I had just returned from combat in Vietnam. After three years of evaluation, I was judged to be physically unable to remain in the Navy and was granted a medical retirement.
My reluctance to salute or put my hand over my heart when the flag was being used at an event was, in my mind, a simple way of saying “I don’t have to. I have served. I have already shown my allegiance.” I guess I was just waiting for someone to challenge me. No one ever did, a reflection of the freedom the flag represents.
I have changed my mind about that. Now, when there is a public rendering of the national anthem or when our colors are presented, I do uncover if I am wearing a hat. I always stand and place my hand over my heart. I show the flag the respect I feel for both this country and its national symbol. It is another way to express my extreme gratitude for the freedoms I have enjoyed for 70-plus years.
A Smithsonian National Museum of American History website says “On September 14, 1814, U.S. soldiers at Baltimore’s Fort McHenry raised a huge American flag to celebrate a crucial victory over British forces during the War of 1812. The sight of those ‘broad stripes and bright stars’ inspired Francis Scott Key to write a song that eventually became the United States' national anthem.”
Recently I heard a version of “The Star-Spangled Banner” sung by Madison Rising, a rock group. I didn’t expect to be touched, but the rousing treatment of the song was inspiring.
Every time I hear that song I swell with pleasure and pride.
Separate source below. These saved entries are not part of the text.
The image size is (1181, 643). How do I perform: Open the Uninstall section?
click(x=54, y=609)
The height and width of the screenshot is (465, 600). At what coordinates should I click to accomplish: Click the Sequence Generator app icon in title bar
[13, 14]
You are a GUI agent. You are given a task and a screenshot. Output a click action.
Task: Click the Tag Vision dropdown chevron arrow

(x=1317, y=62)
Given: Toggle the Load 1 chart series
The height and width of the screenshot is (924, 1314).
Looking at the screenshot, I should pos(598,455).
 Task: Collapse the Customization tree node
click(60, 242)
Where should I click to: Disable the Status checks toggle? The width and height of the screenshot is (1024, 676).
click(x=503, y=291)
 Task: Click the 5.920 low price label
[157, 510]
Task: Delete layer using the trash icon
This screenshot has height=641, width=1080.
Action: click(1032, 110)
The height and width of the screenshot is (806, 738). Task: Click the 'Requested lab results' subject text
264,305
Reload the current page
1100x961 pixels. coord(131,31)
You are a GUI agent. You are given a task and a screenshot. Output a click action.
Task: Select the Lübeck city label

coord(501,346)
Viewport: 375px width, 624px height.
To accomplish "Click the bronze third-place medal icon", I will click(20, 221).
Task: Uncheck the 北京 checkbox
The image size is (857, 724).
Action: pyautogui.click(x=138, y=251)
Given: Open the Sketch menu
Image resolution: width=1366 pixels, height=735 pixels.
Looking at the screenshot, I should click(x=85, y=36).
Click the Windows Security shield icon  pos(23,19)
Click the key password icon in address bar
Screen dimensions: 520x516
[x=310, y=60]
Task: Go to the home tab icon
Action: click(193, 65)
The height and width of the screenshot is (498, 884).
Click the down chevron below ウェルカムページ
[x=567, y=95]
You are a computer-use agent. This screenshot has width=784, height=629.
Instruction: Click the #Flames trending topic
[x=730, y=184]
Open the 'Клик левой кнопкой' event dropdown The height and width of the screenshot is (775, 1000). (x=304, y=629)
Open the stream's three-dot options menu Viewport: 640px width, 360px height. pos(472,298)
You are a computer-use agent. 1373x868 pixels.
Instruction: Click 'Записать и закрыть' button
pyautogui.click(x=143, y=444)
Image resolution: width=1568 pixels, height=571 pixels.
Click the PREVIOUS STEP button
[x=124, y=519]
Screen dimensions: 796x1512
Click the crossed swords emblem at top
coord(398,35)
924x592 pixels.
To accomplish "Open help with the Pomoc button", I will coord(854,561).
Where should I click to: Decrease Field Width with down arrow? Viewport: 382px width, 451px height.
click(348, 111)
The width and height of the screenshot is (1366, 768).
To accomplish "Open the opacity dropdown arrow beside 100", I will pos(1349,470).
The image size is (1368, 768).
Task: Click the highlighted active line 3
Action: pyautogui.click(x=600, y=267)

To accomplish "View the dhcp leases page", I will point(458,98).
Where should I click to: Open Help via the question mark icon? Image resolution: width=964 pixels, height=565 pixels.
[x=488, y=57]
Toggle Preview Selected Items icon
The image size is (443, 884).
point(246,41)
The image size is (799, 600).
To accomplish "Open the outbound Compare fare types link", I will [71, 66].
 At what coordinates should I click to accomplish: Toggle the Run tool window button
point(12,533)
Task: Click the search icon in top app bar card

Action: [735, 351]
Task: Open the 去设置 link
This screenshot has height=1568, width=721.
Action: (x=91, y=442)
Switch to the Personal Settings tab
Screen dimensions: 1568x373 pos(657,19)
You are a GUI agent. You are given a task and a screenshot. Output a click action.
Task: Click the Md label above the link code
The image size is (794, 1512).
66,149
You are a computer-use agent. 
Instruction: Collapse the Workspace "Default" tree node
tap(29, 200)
I have yet to hear a rendition that was offensive, no matter the style or approach.
I have made it a point not to listen to the pummeling a so-called comedian gave the national anthem at a Padres game in 1990. She is not worth the trouble.
There are other songs that inspire and sometimes bring me to tears. Neil Diamond’s “America” from the movie “The Jazz Singer” is one. For the first time in several years I heard that one on the car radio a few weeks ago. It helped make my day.
As we cycle through the 199th anniversary of the genesis of the national anthem, I have to reflect. For several years, conservatives have been saying we are experiencing troubling times and freedom is at risk. These may be troubling times, but such confusion has been part of our history for as long as there has been an American history.
Surely the Civil War was a hugely troubling time. The years leading up to both world wars were troubling times. The Depression that consumed lives and, for a time, prosperity, was more than troubling.
We’ve gotten through the difficulties of correcting the “lawful” racial discrimination that existed well into the ’60s. The late ’60s brought more troubling times with near rebellion over the Vietnam War.
In fact, with few exceptions, there have always been things some folks would describe as troubling times. We have managed to get through them all and usually we have been a stronger country for it.
Despite all the vitriol America’s critics bring up, more people agree with the lyrics of that Neil Diamond song than not. This remains a place of attraction. Immigrants are still “on the boats and on the planes…” coming to America. More want to move here than want to leave, by a remarkable margin.
On occasion, when I was conducting a large group event, I would use Lee Greenwood’s song “God Bless the USA” either to begin or end the evening. It never failed to generate a positive response.
A repeated refrain in Greenwood’s song was, “proud to be an American.” That is a key phrase. It works for me. I am proud to be an American.
I am proud, too, to stand for a song, the national anthem, which was written not as a testament to bombs and violence, but rather to the valiant stand those men made in defending freedom.
Hawkins is retired after 35 years as a construction industry association manager. He was broadcast reporter and news anchor in Denver. As a Navy officer, he saw action in Vietnam in the River Assault Squadrons and is the recipient of a Silver Star and Purple Heart.